The memo went on to say that items such as transportation, electricity and daycare supplies were also higher than expected.

In response to the school department reporting in March that there was more than $1 million in the red for the 2022 fiscal year, the city council, in an unprecedented move, ordered the city’s finance office to oversee school department expenses until the audit is complete. Under the agreement, any expenditure made by the district must first be approved by financial director Marc Tanguay.

The financial takeover was part of budget negotiations between school and city leaders that ultimately led to the passage of the fiscal year 2023 budget in July, which included a 4% increase in appropriations to the school department, the largest authorized by state law. However, to fill the district’s budget shortfall, the city council circumvented the funding cap by setting aside two separate pots of money, including a “contingency fund” of $500,000. . . for unexpected and unforeseen items,” according to a press release issued after the budget was passed.

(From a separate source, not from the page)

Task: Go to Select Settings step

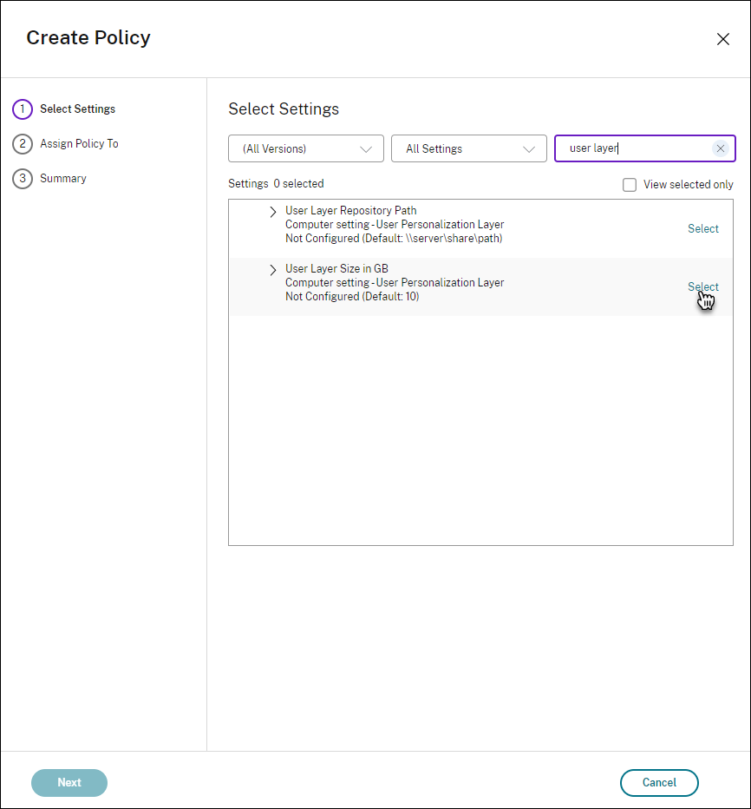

And now, with classes starting and with little wiggle room, the school board has voted to tap into those extra funds by authorizing the use of the council-approved $500,000 contingency fund for the school budget. current year. The money will be used to supplement the salaries of substitute teachers, bus monitors and third-party personal assistants who work in behavioral support and special education, which had been overspent by more than $200,000. Expenses still need to be finally approved by the city council.

The school committee also approved the use of $200,000 set aside by the city council for athletics and arts programs. This money has been restricted to these efforts and must go through a review process to ensure it complies with federal Title IX rules, one of which requires gender equity in the funding of sports programs. , said Kraeger.

The school department will present a list of priorities that could be addressed with the $200,000 fund for approval to city council. The school department also received comments from the Middletown Athletic Boosters organization. Some of the money could also be used to expand the choir and music program, Kraeger said.

School committee and school department leaders will attend the next city council meeting on Sept. 6 “to review the deficit and review what we’re doing about it, and then how we’re moving forward,” Kraeger said.

Addressing the deficit at the meeting, school board member Liana Ferreira-Fenton reiterated her longstanding assertion that many of the fiscal issues facing the school department stem from mandates from the Rhode Island Department of Education. . “They keep saying, ‘You don’t need this,'” she said. “But we do.”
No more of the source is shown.